Stored records:
------------------------------------------------------------
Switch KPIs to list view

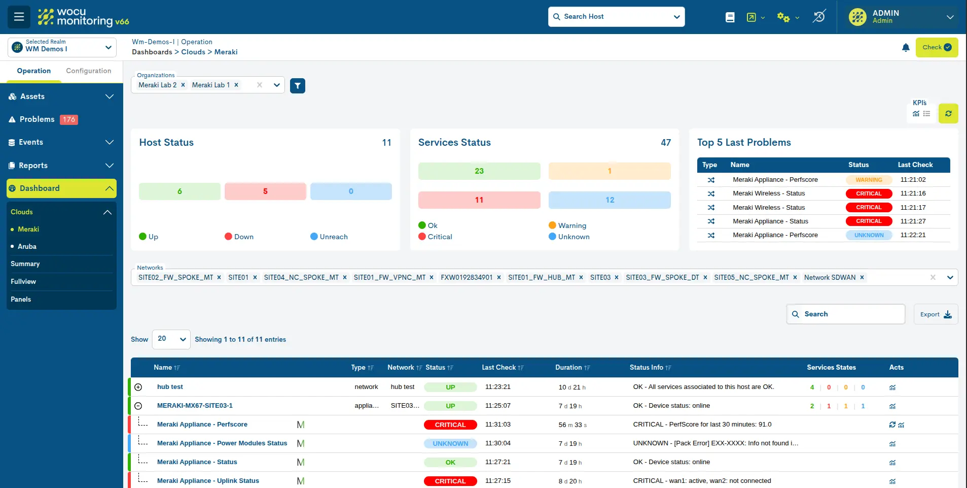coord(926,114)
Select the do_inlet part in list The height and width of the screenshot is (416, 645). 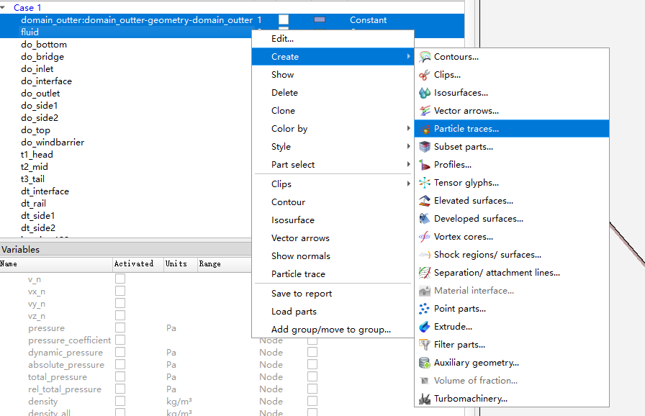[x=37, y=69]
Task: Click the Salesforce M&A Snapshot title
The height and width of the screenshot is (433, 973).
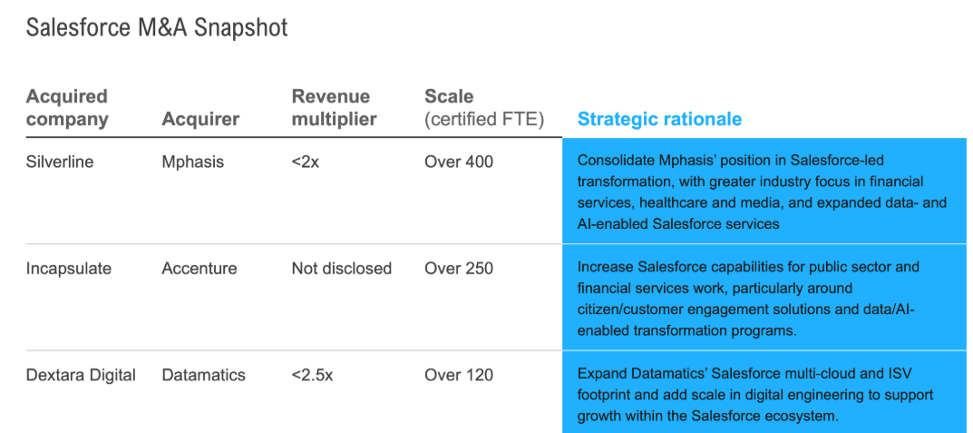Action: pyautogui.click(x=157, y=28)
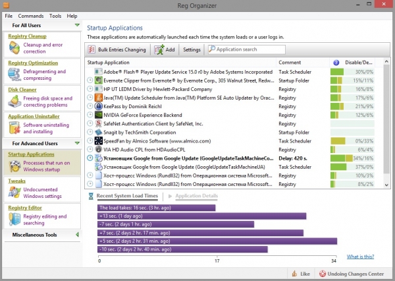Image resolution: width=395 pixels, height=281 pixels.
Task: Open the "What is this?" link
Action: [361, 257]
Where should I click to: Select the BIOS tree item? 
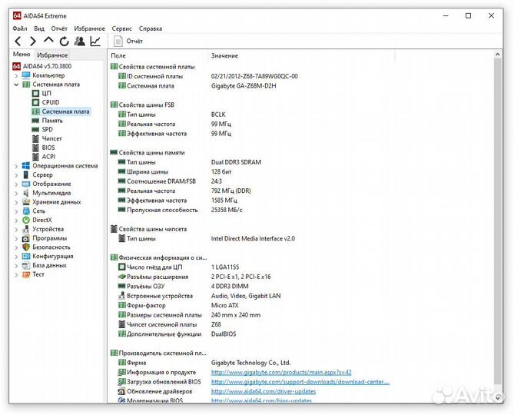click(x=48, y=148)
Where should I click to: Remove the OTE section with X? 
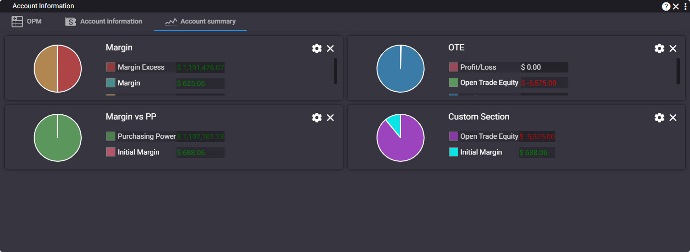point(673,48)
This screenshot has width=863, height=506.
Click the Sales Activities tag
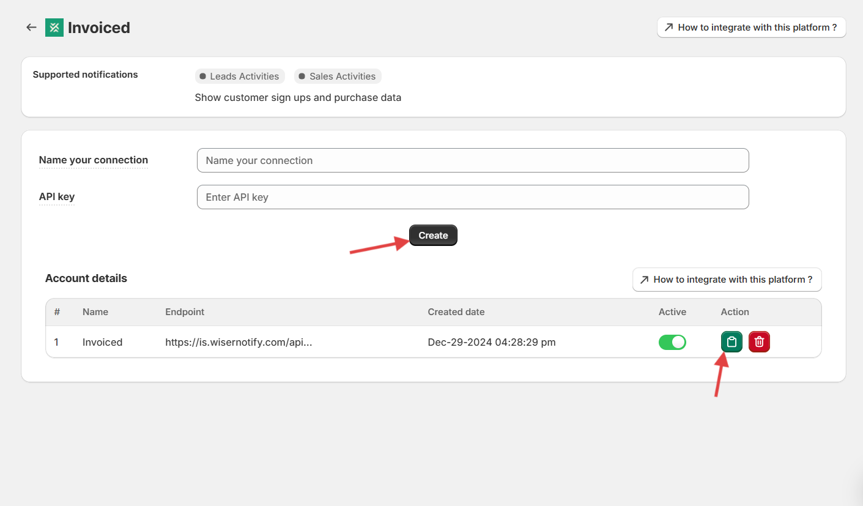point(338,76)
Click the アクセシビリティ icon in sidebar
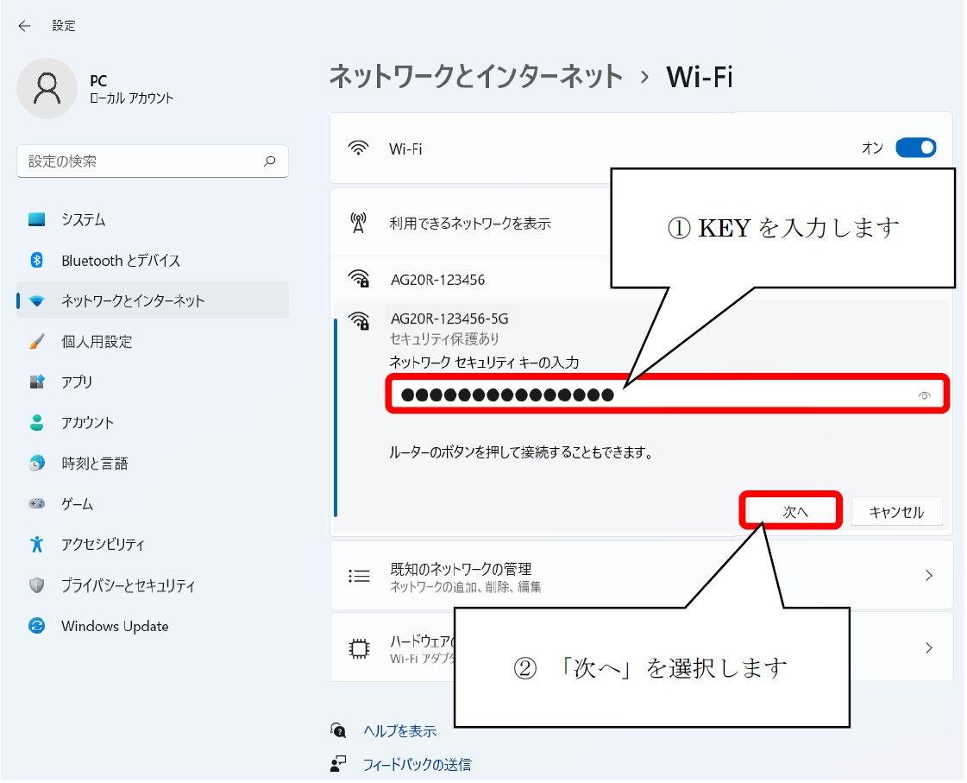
------------------------------------------------------------
▶ REQUIRED WORK
Lines from the one holding "This screenshot has width=863, height=506." to the end of the data, both ends included, are to be given again exactly; no pictures belong in the copy.

▶ TASK ANSWER
This screenshot has width=863, height=506.
Click the Sales Activities tag
point(338,76)
Click the アクセシビリティ icon in sidebar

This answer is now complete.